→ **PROBLEM DESCRIPTION**: If a line holds the word "agent", copy it from the entries.
━━━ RECORDS TO PROCESS ━━━
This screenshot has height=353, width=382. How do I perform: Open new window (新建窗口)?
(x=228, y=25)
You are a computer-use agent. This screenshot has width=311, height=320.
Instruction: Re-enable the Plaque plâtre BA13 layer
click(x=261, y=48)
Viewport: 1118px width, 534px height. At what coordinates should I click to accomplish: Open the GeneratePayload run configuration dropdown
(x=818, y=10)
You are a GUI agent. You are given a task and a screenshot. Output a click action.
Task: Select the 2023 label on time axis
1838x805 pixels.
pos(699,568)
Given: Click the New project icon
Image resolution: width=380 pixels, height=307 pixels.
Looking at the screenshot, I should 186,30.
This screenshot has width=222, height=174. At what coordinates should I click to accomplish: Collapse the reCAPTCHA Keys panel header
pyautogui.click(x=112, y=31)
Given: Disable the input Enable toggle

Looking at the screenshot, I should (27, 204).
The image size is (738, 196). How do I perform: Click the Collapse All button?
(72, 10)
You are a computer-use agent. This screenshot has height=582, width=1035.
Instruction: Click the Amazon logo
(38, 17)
━━━
━━━ RECORDS TO PROCESS ━━━
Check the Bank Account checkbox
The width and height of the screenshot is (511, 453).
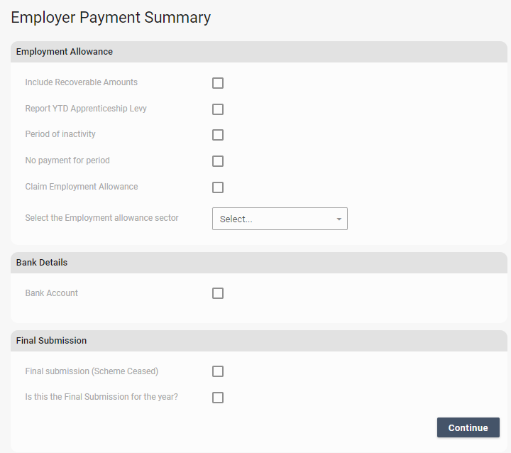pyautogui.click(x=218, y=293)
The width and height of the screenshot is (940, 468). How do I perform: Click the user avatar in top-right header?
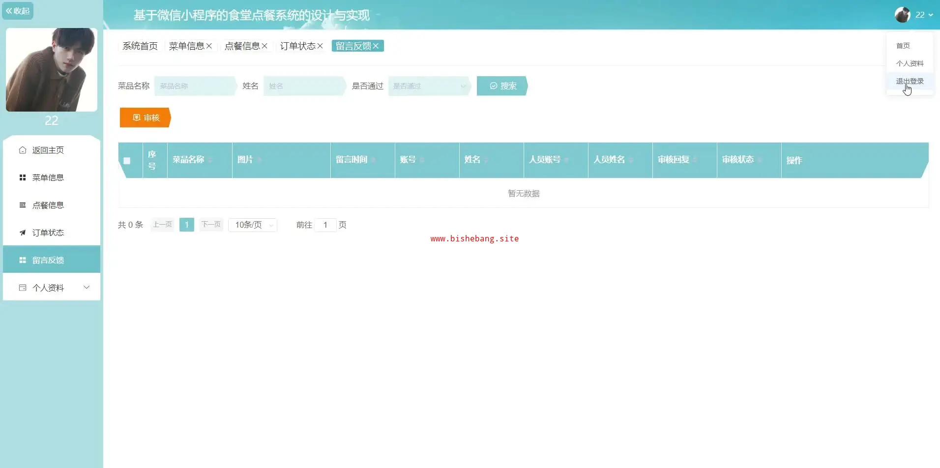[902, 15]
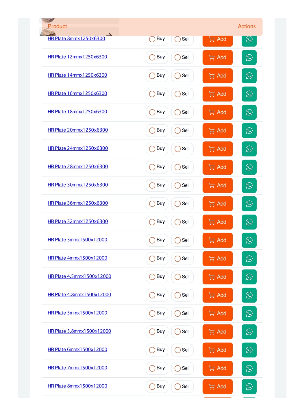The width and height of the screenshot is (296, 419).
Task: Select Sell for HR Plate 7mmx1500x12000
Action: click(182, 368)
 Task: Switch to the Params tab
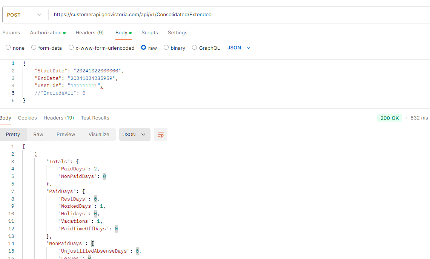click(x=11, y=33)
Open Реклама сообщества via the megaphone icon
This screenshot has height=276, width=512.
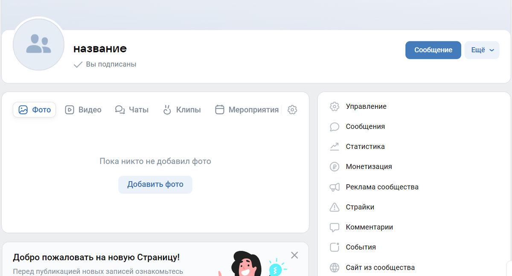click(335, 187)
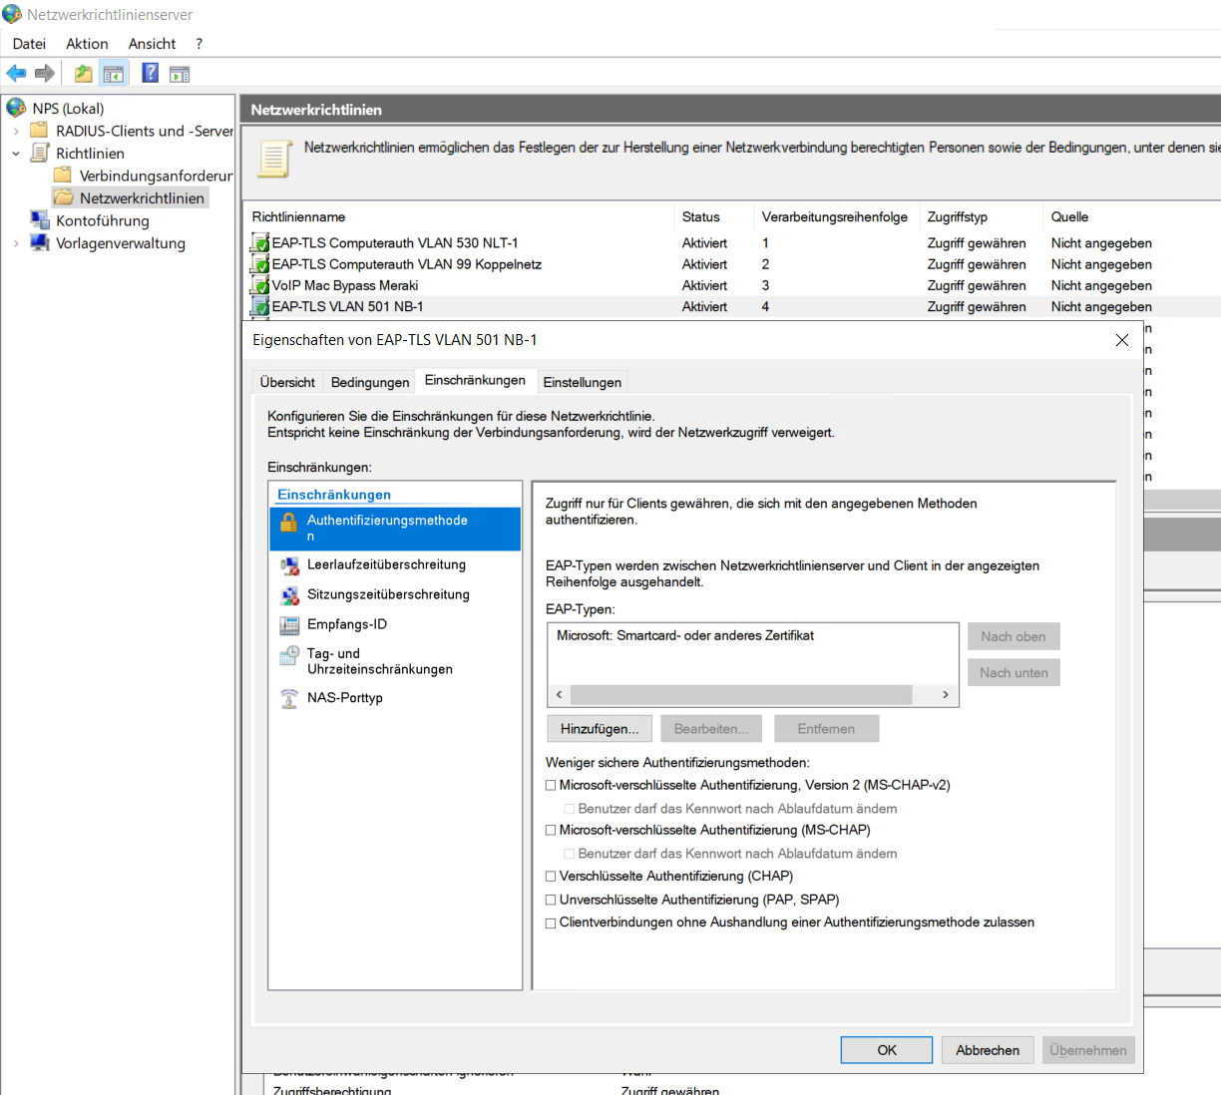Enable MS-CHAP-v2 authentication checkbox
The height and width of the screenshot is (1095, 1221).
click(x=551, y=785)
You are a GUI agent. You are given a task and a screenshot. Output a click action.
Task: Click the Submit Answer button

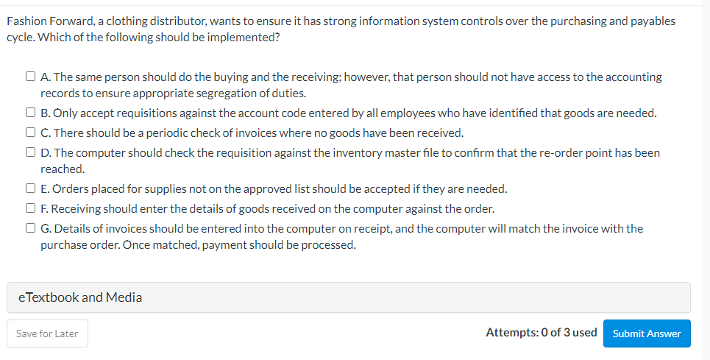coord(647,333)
━━━
━━━ RECORDS TO PROCESS ━━━
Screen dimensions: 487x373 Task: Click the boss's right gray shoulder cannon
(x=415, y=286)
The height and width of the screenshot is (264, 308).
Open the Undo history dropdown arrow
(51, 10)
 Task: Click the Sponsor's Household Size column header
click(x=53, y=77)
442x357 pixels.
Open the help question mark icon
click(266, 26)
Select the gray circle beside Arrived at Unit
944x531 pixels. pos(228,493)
━━━
→ **SOLVED PROBLEM**:
You are a computer-use agent. This screenshot has width=311, height=320.
You are a GUI agent. You are given a task and a screenshot. Output a click action.
You are a computer-use agent. This screenshot has height=582, width=1035.
You are a GUI agent. You are given a task and a screenshot. Output a click action.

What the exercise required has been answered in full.